Whether or not you'd describe the situation in Gaza as a genocide largely depends on your definition of genocide. Given that the Palestinian people are Arabs and Israel is attempting to remove the Hamas Government rather than wage war on the Arabic people and given that it has nuclear capabilities (ie could simply flatten the Gaza strip at a press of a button) I'd dispute that a genocide is what they are a going for. Even if you subscribe to the self-identification of the Palestinian people as Palestinian, something I'm 50/50 on given the quasi-recognition of its nation statehood from around the world, even this definition of genocide doesn't hold as Israel have not attempted to engage in warfare with any other subsection of Palestine than Gaza.

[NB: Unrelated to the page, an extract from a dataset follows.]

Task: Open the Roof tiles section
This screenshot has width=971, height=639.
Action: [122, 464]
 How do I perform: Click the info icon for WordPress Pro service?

So, yes... it is a bit more complicated. It's very easy to throw words like genocide around without considering the implications of doing so. Though, should you wish to discuss genocide more broadly, it may be worth looking at the 1988 Hamas Charter, specifically article 28 which widens the war against Israel specifically to Jews more generally. : “ Israel, Judaism and Jews challenge Islam and the Muslim people: ‘May the cowards never sleep .’” and “ Israel will exist and continue to exist until Islam will obliterate it, just as it obliterated others before it .”
That, was largely agreed upon at the time as a problem. That (in part) was what scuppered the 1992 Oslo Accords - and was roundly condemned by the UN. https://www.un.org/unispal/document/auto-insert-182893/
So, yes... if you want, the war can be stopped. It is indeed horrifying and sickening and terrible and indeed repulsive. All of those things I agree with - but what's your long term plan here? Once you've taken the Israelis to court and tried and put them in the Hague, what next? Are you going to cede the entire state of Israel to what is essentially an Islamic Caliphate? It would have no problem executing every LGBTQ+ person it met, subjugating women and continuing the war outside of its borders. Why? Because, as their charter suggests, this is a holy war against infidels.
If you stand on the side of justice and humanity - and I sincerely believe that you believe that - then you have to see the world in a more complicated way than you are. You might want to ask questions like.... why haven't Egypt opened the border? Why does the leader of Hamas live in Qatar and why is he a billionaire? Why in a country which is supposed to be at the pits of desperation have their government been able to build military grade tunnels and amass enough weapons for a sustained war.
More importantly, what benefit does an Islamic military outfit get from starting a fight it knows it cannot win - and then sending pictures of that fight out into a liberal democracy. A tactic so brazenly effective, I have seen people 'on the side of justice and humanity' rethinking Osama Bin Laden's bringing down of the twin towers - because, as he suggests in his letter, this was also done to support Hamas.
War is sickening and, like you, I am pro-peace - but a peaceful coexistence cannot be undertaken with a religious autocracy hell-bent on the wholesale murder of an entire race of people. It is possible to call for a ceasefire and to be on the side of humanity and compassion without simultaneously endorsing the tactics of Hamas. My fear, and I have an article coming out about this fairly soon, is that this tactic has proven so successful that it is likely to repeat. The US will always win a land war - but the Afghans did what the Vietnamese did (holding on and hoping for a withdrawal) and future paramilitary organisations are going to do what Hamas did. Tactical inhumanity followed by shouts of 'we are the oppressed'.
I hope you can see from this argument that I have read a little bit more than my equivocating stance might suggest. One thing has become more abundantly clear as this has gone on - Hamas is not good for the Gaza population, and Hamas needs to be removed. That might be difficult, but it is necessary.